The crapware issue is so bad that Microsoft even has "Signature"-branded PCs whose biggest selling point is the lack of trialware. An upgrade that costs a crazy $99.
Instead of paying nearly a hundred bucks, just use PC Decrapifier- http://pcdecrapifier.com/
See what the PC makers admit they're loading onto their new Windows 8 systems on InformationWeek- http://www.informationweek.com/byte/person...stems/240012719
Source
November 21, 2012, 1:49 PM — Crapware. Windows laptop and desktop PC buyers are used to all that extraneous preloaded software, but you'd think after all this time and negative press about crapware, we'd see the end of it with new Windows 8 PCs. Wrong. InformationWeek asked several PC makers (Dell, HP, Toshiba, Samsung, Acer, and Lenovo) to list the software that comes preloaded on their new Windows 8 systems, and crapware is still alive and well.
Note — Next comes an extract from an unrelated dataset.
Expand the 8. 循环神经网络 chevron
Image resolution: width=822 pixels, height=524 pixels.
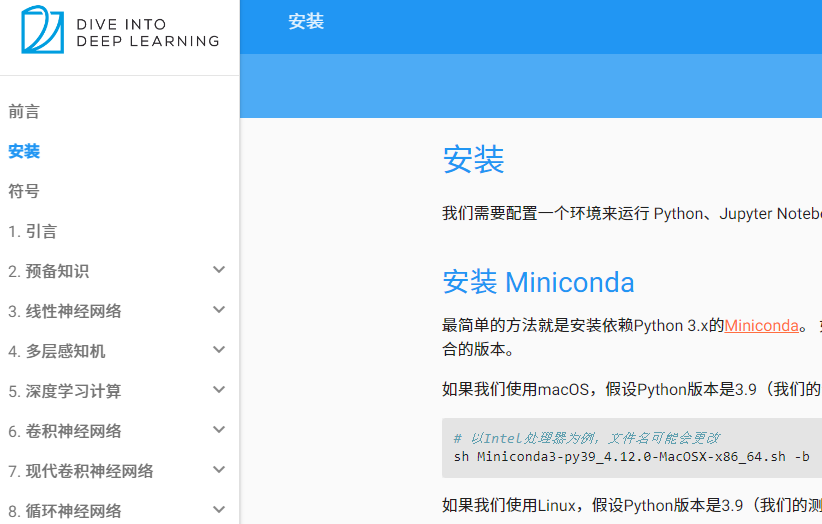(x=219, y=510)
Some types of preloaded software is essential (e.g., hardware drivers) and other perhaps at least sensible (e.g., pen input management tools). Trial software and other third-party software, however, plainly are not only unnecessary but oftentimes problematic. Internet security suites and "system performance boosting tools" can really drag down a system. Windows 8 already comes with anti-malware built-in with Windows Defender, so packing in trial versions of Norton Internet Security or McAfee Internet Security Suite is pretty offensive (you can't or at least shouldn't run a third-party suite and Windows Defender at the same time.)
Look at all the OEM software Acer preloads in the Acer Aspire 7600U: AcerCloud Docs, Acer Recovery Management, Acer Identity Card, Acer Live Update, Acer Accessory Store, Acer Initiatives, Acer Explorer, AcerCloud Portal
And all the third-party apps pre-installed: Wild Tangent®, clear.fi Media, clear.fi Photo, Cyberlink® MediaEspresso, AIR Gesture, McAfee® Internet Security Suite, Hotkey Utility, MyWinLocker Suite, Nero 12 Essentials, Amazon weblink, Gomaji (Taiwan only), Lovefilm® web link, MyET, Spotify™, Evernote®, Communication, Skype™, Kindle, News Xpresso, Txtr, Hulu, IVI.RU, Netflix, 7Digital, Spotify™, TuneIn, Amazon®, eBay®, Rakuten Gateway, Adera, Cut The Rope, Mahjong, Minesweeper, Pinball FX2, Shark Dash, Solitaire, Tap Tiles, Treasures of Montezuma III, Wild Tangent®, Wordament, ChaCha®, Crystal Eye, Encyclopaedia Britannica, iCookbook™, Merriam Webster, WeatherBug, StumbleUpon, Travel, Ctrip
It's crazy that even the business-oriented Lenovo ThinkPad Twist comes with third-party crapware (e.g., AccuWeather and Fruit Ninja), since business systems typically have less crapware.
The crapware issue is so bad that Microsoft even has "Signature"-branded PCs whose biggest selling point is the lack of trialware. An upgrade that costs a crazy $99.